How to complete this task: The required output is every entry, printed exactly as written.

START Material to process

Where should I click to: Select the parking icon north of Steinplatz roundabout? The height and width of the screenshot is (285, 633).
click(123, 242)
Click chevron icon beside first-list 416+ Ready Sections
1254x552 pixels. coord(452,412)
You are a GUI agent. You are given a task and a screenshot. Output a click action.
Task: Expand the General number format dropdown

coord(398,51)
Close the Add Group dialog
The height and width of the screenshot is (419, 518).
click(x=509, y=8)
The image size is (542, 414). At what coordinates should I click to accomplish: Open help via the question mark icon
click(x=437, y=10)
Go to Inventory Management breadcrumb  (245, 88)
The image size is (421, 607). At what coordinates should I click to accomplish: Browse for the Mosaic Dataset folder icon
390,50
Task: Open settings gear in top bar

END Material to process

Finished task:
Where should I click to: Select the parking icon north of Steinplatz roundabout? The height and width of the screenshot is (285, 633).
click(123, 242)
Click chevron icon beside first-list 416+ Ready Sections
1254x552 pixels. coord(452,412)
You are a GUI agent. You are given a task and a screenshot. Output a click action.
Task: Expand the General number format dropdown

coord(398,51)
Close the Add Group dialog
The height and width of the screenshot is (419, 518).
click(x=509, y=8)
The image size is (542, 414). At what coordinates should I click to accomplish: Open help via the question mark icon
click(x=437, y=10)
Go to Inventory Management breadcrumb  (245, 88)
The image size is (421, 607). At what coordinates should I click to accomplish: Browse for the Mosaic Dataset folder icon
390,50
Task: Open settings gear in top bar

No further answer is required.